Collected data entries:
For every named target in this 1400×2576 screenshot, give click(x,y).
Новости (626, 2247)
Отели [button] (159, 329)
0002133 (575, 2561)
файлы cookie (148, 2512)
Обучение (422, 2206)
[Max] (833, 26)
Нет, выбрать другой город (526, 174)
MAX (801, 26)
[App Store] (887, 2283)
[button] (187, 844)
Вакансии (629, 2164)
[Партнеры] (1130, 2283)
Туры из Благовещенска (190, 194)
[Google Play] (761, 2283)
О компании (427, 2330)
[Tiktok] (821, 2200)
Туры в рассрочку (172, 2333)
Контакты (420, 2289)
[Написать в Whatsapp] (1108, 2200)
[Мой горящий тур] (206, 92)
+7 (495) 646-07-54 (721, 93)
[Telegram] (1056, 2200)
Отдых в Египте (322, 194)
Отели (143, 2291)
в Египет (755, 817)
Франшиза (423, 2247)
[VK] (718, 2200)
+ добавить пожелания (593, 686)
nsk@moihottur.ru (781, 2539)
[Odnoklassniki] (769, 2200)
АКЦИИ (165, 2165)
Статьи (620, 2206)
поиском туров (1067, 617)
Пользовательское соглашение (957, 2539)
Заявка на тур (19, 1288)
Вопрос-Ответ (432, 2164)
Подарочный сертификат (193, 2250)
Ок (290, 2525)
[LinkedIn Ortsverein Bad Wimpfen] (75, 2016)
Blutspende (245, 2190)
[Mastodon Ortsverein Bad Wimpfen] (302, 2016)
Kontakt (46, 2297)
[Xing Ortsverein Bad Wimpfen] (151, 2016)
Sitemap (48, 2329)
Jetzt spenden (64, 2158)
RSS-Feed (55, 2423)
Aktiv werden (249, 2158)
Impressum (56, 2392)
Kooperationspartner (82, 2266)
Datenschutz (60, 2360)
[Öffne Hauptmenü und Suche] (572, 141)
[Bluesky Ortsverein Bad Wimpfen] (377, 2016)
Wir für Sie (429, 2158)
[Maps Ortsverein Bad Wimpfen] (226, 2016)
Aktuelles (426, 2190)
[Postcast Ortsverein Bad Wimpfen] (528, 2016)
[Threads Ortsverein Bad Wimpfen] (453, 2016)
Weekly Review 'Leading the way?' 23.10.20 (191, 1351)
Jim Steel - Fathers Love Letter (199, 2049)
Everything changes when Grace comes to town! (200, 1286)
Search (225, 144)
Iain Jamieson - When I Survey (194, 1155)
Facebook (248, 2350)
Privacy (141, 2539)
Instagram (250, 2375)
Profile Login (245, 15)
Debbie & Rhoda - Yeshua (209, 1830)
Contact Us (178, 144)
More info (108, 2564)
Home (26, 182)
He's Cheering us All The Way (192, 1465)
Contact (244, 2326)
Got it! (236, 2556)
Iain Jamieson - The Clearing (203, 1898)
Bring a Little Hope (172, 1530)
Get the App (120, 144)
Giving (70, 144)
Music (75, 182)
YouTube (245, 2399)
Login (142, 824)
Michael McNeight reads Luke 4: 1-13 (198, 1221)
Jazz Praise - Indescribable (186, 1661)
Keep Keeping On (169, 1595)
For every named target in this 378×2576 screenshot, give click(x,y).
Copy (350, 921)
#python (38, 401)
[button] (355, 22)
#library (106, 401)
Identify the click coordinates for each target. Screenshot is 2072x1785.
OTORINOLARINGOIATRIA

* [Task]:
Your reply should consist of all the records, set down exactly.

* [Written answer]:
For every named target in this 1400×2576 screenshot, give click(x,y).
Новости (626, 2247)
Отели [button] (159, 329)
0002133 (575, 2561)
файлы cookie (148, 2512)
Обучение (422, 2206)
[Max] (833, 26)
Нет, выбрать другой город (526, 174)
MAX (801, 26)
[App Store] (887, 2283)
[button] (187, 844)
Вакансии (629, 2164)
[Партнеры] (1130, 2283)
Туры из Благовещенска (190, 194)
[Google Play] (761, 2283)
О компании (427, 2330)
[Tiktok] (821, 2200)
Туры в рассрочку (172, 2333)
Контакты (420, 2289)
[Написать в Whatsapp] (1108, 2200)
[Мой горящий тур] (206, 92)
+7 (495) 646-07-54 (721, 93)
[Telegram] (1056, 2200)
Отдых в Египте (322, 194)
Отели (143, 2291)
в Египет (755, 817)
Франшиза (423, 2247)
[VK] (718, 2200)
+ добавить пожелания (593, 686)
nsk@moihottur.ru (781, 2539)
[Odnoklassniki] (769, 2200)
АКЦИИ (165, 2165)
Статьи (620, 2206)
поиском туров (1067, 617)
Пользовательское соглашение (957, 2539)
Заявка на тур (19, 1288)
Вопрос-Ответ (432, 2164)
Подарочный сертификат (193, 2250)
Ок (290, 2525)
[LinkedIn Ortsverein Bad Wimpfen] (75, 2016)
Blutspende (245, 2190)
[Mastodon Ortsverein Bad Wimpfen] (302, 2016)
Kontakt (46, 2297)
[Xing Ortsverein Bad Wimpfen] (151, 2016)
Sitemap (48, 2329)
Jetzt spenden (64, 2158)
RSS-Feed (55, 2423)
Aktiv werden (249, 2158)
Impressum (56, 2392)
Kooperationspartner (82, 2266)
Datenschutz (60, 2360)
[Öffne Hauptmenü und Suche] (572, 141)
[Bluesky Ortsverein Bad Wimpfen] (377, 2016)
Wir für Sie (429, 2158)
[Maps Ortsverein Bad Wimpfen] (226, 2016)
Aktuelles (426, 2190)
[Postcast Ortsverein Bad Wimpfen] (528, 2016)
[Threads Ortsverein Bad Wimpfen] (453, 2016)
Weekly Review 'Leading the way?' 23.10.20 (191, 1351)
Jim Steel - Fathers Love Letter (199, 2049)
Everything changes when Grace comes to town! (200, 1286)
Search (225, 144)
Iain Jamieson - When I Survey (194, 1155)
Facebook (248, 2350)
Privacy (141, 2539)
Instagram (250, 2375)
Profile Login (245, 15)
Debbie & Rhoda - Yeshua (209, 1830)
Contact Us (178, 144)
More info (108, 2564)
Home (26, 182)
He's Cheering us All The Way (192, 1465)
Contact (244, 2326)
Got it! (236, 2556)
Iain Jamieson - The Clearing (203, 1898)
Bring a Little Hope (172, 1530)
Get the App (120, 144)
Giving (70, 144)
Music (75, 182)
YouTube (245, 2399)
Login (142, 824)
Michael McNeight reads Luke 4: 1-13 (198, 1221)
Jazz Praise - Indescribable (186, 1661)
Keep Keeping On (169, 1595)
For every named target in this 378×2576 screenshot, give click(x,y).
Copy (350, 921)
#python (38, 401)
[button] (355, 22)
#library (106, 401)
Identify the click coordinates for each target. Screenshot is 2072x1785.
OTORINOLARINGOIATRIA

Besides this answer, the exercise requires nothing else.